We also see that those approaches that enjoy the greatest success — blogging, tagging, microformats, RSS, widgets, for example, come most recently to mind — are those that the “citizen” user can easily and readily embrace. HTML was pretty foreign at first, but now millions of users modify their own code. Millions of users of various CMS systems and Firefox have learned how to install plug-ins and add-ins and modify CSS themes and use administration consoles.

So, my observation and argument is not that we must always choose what is mindless and unchallenging. But my argument is that we must accept real-world diversity and seek simplicity, robustness and clarity for what is new.

After nearly a decade of standards work, the basis for beginning the transition to the semantic Web is in place. But that vision itself sometimes appears too demanding, too intimidating. The vision at times appears all too unreachable.

Of course, this perception is wrong. Measured over many years, perhaps some decades, the vision of the semantic Web is reachable. Much remains to be worked on and understood regarding this vision in terms of mediating and resolving semantic heterogeneities, capturing and expressing world views through formal ontologies, making inferences between these views, and establishing trust and authoritativeness. And those challenges do not yet address the even more-exciting prospects of intelligent and autonomous agents.

Rather, the rationale for the structured Web is to tone down the vision, stay with the here and now, focus on what is achievable today. And what is achievable today is very great.

Why This Series on the ‘Structured Web‘?

Though version numbers for the Web are silly, with ‘Web 3.0′ for the semantic Web possibly being the silliest of all, such attempts do speak to the need for providing handles and language for capturing the dynamic change, diversity and complexity of the Web.

Today, right now, and all around us, a fundamental transition is taking place in the Web from a document-centric to a data-centric environment. A confluence of standards, advocacies, and previous trends are fueling this transition. Since the practical building blocks already exist, we will see this structured Web unfold before us at amazing speed.

The concept of the structured Web is thus narrower and less ambitious in scope than the ‘Semantic Web.’ The structured Web is merely a transitional step on the journey to the vision of the semantic Web, albeit one that can be fully realized today with current technologies and current understandings.

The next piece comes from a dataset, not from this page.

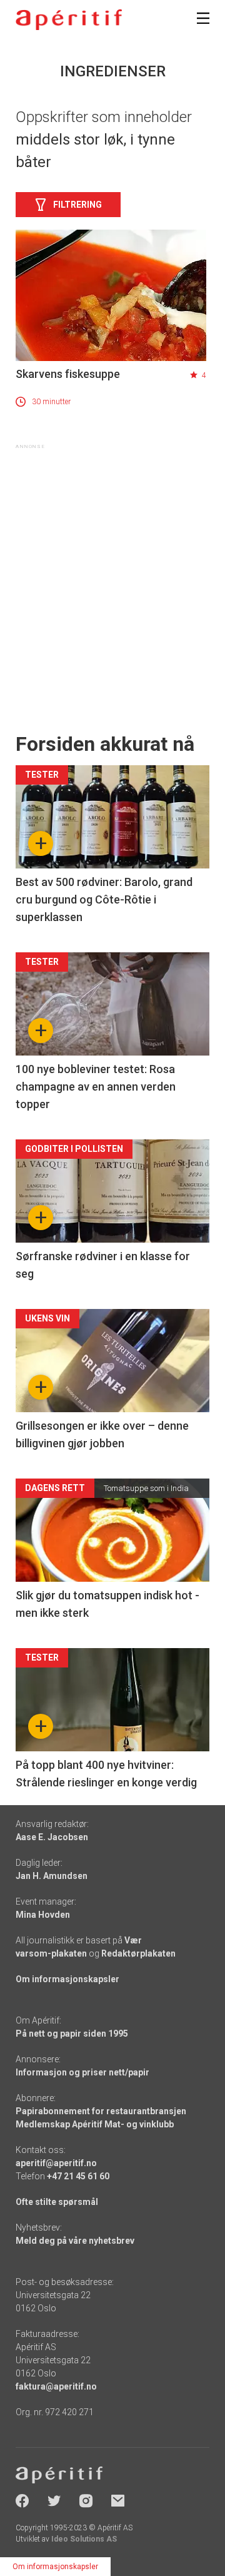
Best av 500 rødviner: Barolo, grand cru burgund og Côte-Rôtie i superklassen (104, 899)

The purpose of this new series is thus to give prominence to this transition and to highlight the pragmatic, practical building blocks available to contribute to this transition. By somewhat shifting boundary definitions, the idea of the structured Web also aims to give more prominence to the importance of usability and structure extraction from semi-structured and unstructured content. These, too, are exciting areas with much potential.

So, as a way to provide a touchstone for continued discussion on this matter, here is one working definition of the structured Web:

The structured Web is object-level data within Internet documents and databases that can be extracted, converted from available forms, represented in standard ways, shared, re-purposed, combined, viewed, analyzed and qualified without respect to originating form or provenance.

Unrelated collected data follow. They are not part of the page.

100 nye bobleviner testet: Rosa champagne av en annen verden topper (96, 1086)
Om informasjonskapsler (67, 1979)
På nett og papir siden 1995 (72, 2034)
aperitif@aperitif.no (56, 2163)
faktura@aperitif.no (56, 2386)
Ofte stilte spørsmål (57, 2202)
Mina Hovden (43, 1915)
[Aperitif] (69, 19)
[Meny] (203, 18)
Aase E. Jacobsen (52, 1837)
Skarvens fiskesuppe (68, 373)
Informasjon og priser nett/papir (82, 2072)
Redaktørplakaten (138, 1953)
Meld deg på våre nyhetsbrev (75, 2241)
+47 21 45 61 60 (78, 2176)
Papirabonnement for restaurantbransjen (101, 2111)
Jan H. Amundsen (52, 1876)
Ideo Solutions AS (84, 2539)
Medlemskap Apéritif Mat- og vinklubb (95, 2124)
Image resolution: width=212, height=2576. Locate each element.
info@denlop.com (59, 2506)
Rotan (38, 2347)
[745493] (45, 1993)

Anticipated Topics in this Series

Some of the tentative topics that I plan to address in this series include discussion of what constitutes ‘structure’ in content, why structure is important, the various existing forms of structure, human v. machine bases for viewing and interpreting structure, the importance of finding “canonical” representation forms while also appreciating real-world diversity, the means to convert data forms and serializations, the means to extract structure from all types of content, transitioning to semantic understandings, and likely others.

Others may be added to this series over time and will be categorized under ‘Structured Web‘ on the AI3 blog.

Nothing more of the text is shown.